Lihat ke Halaman Asli

Kisah Penjaga Sekolah: Hidup Cari Nyaman, Buat Apa Ingin Keluar Zona Nyaman!

Diperbarui: 19 Juni 2022   10:25

Kompasiana adalah platform blog. Konten ini menjadi tanggung jawab bloger dan tidak mewakili pandangan redaksi Kompas.

Satpam SMAN 4 Tangerang Selatan, Slamet Gunaedi (47) (KOMPAS.com/DAVID OLIVER PURBA)

Sesuatu yang membuat saya menjadi sinting kala itu sekaligus naif adalah cerita dari tetangga saya sebut saja bernama Boris Alfonso (45) tentu itu bukan nama yang sebenarnya.

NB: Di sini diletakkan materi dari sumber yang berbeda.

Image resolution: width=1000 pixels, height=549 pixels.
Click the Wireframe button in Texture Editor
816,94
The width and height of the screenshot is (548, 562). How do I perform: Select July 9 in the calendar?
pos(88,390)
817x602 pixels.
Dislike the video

Katanya ia ingin sesuatu yang lebih, sesuatu yang menjanjikan, dan sesuatu yang fleksible akan waktu hidupnya, antara bisnis, kaya, dan tak mau bekerja lagi di tempatnya yang sekarang karena ada ide yang lebih baik; berbisnis di rumah sambil mengerjakan hal lain.

Padahal jika direnungi lebih dalam oleh orang-orang yang tak menjalankannya, tempat kerjanya yang sekarang menurut orang lain seperti saya; itu merupakan posisi ideal, pekerjaan ideal dengan waktu yang tak mengekang, dan juga tenaga yang terforsir tentu berimbang dengan gaji yang didapat Boris Alfonso itu.  

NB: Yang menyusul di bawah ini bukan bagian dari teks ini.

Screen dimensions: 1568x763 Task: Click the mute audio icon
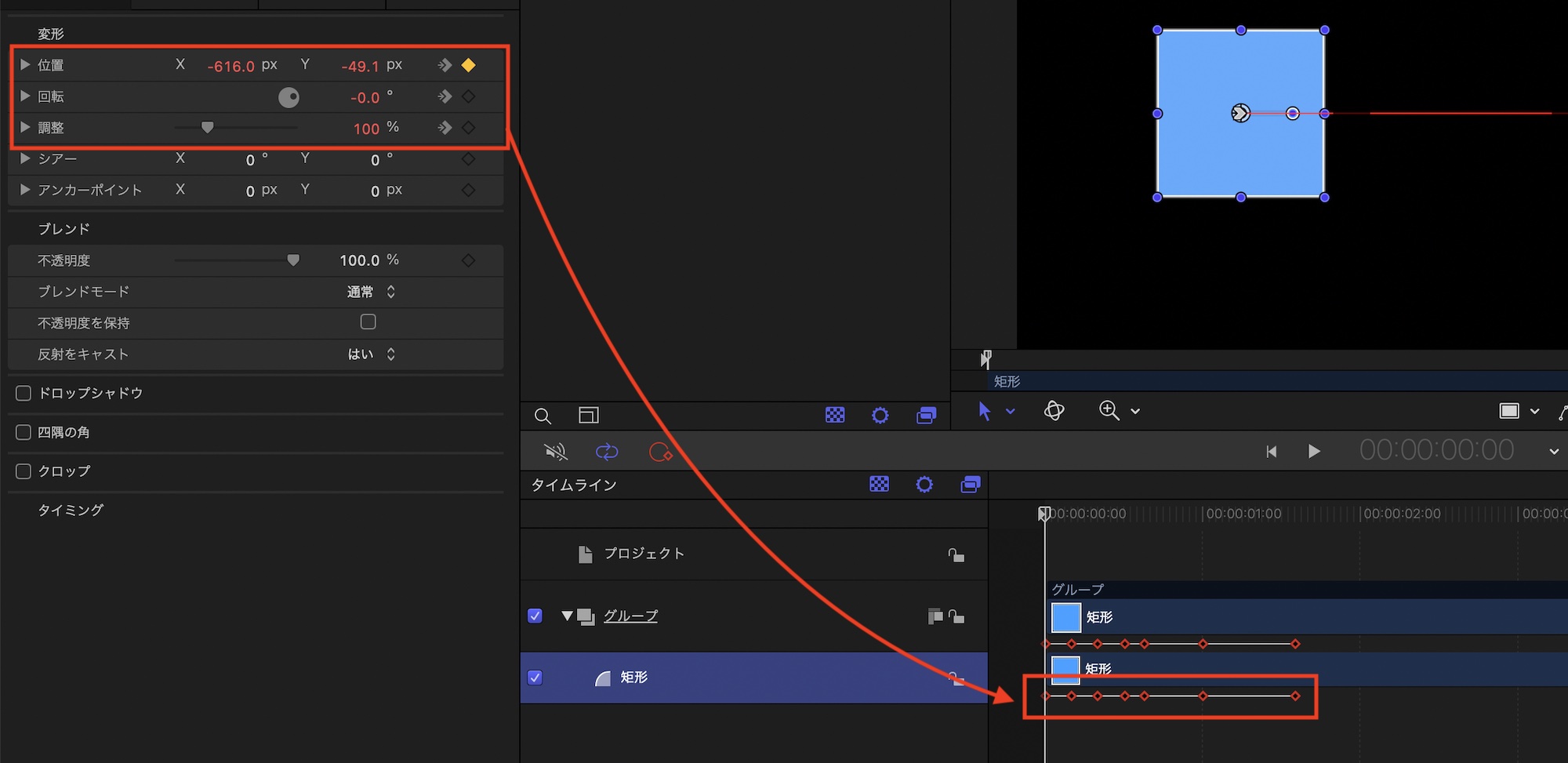[555, 452]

Selayaknya kesempatan kerja di desa yang sedikit, kita harus mampu bersaing dengan kemampuan dan keberuntungan dengan orang lain. 

Seorang penjaga sekolah seperti Boris Alfonso dengan bayaran lebih dari satu juta per bulan dengan tunjangan kerja yang jika di total 3 bulanan sudah mencapai "take homepay" sama dengan gaji saya sebagai karyawan swasta, yang sejumlah besaran UMK Kabupaten Cilacap sekitar 6 juta-an per tiga bulan.

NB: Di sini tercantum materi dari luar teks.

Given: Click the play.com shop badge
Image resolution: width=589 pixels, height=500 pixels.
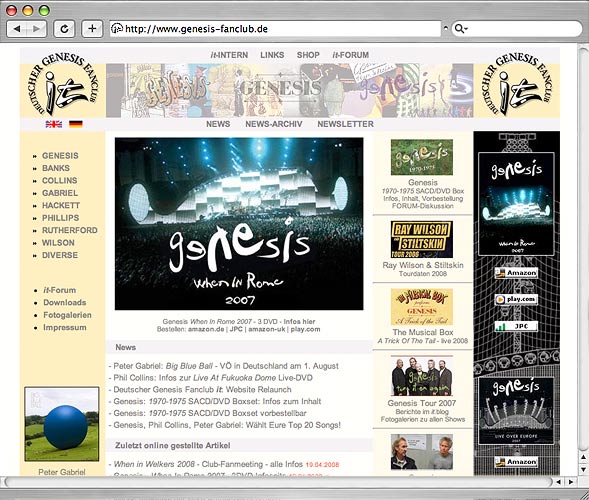Looking at the screenshot, I should pyautogui.click(x=516, y=299).
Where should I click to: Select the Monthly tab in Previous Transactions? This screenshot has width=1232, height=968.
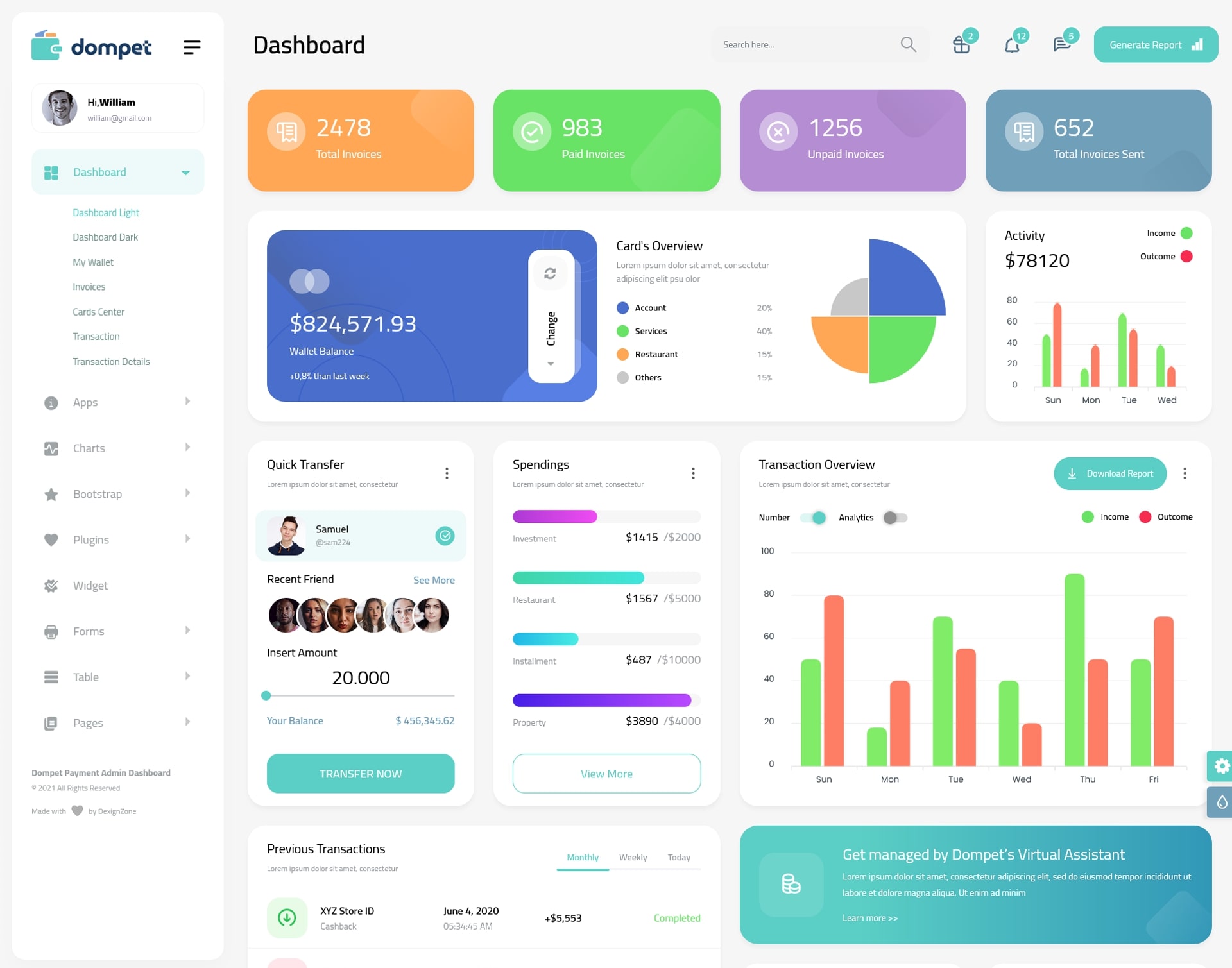point(582,857)
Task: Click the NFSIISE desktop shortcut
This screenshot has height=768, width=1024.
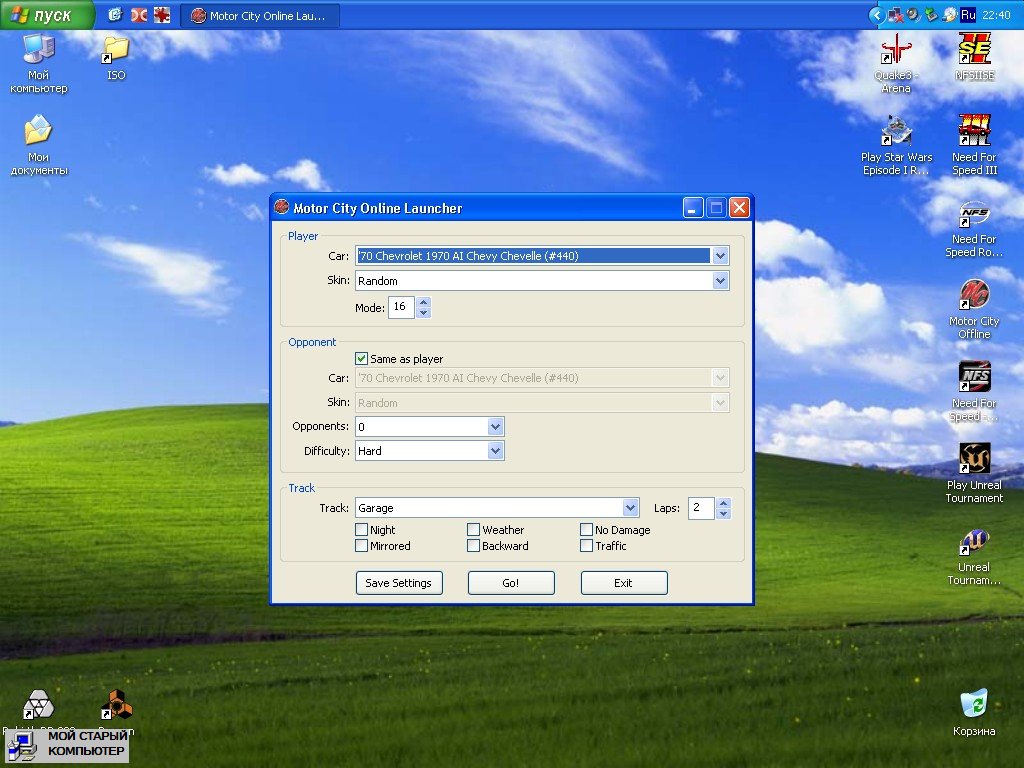Action: [974, 51]
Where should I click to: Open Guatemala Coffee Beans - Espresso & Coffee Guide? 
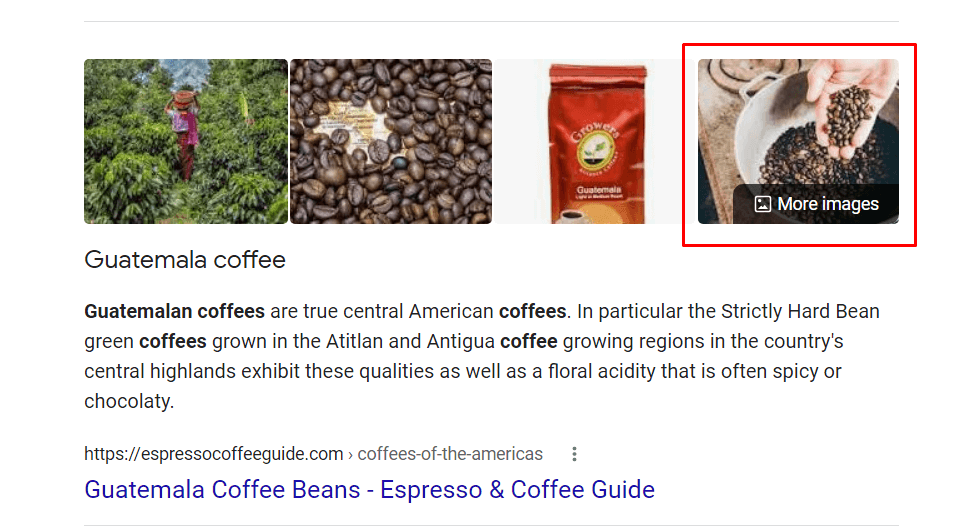coord(369,489)
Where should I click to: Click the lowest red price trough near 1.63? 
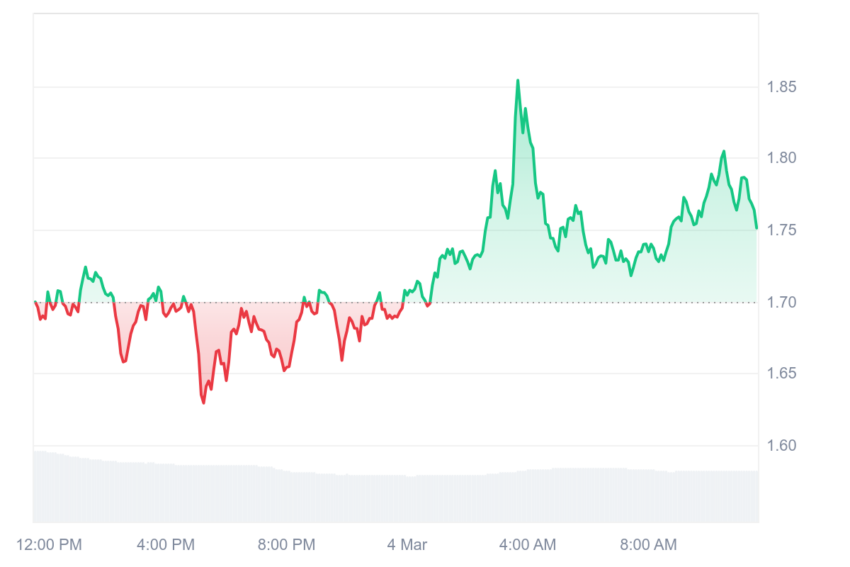(203, 402)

Tentu secara pemikiran rasionalitas saya akan sangat disayangkan jika Boris Alfonso keluar begitu saja dari pekerjaannya sebagai penjaga sekolah yang waktu kerjanya pendek, yaitu membuka gerbang, menutup gerbang, bersih-bersih dan tempat sekolahnya sendiri tidak jauh dari rumahnya cukup jalan kaki.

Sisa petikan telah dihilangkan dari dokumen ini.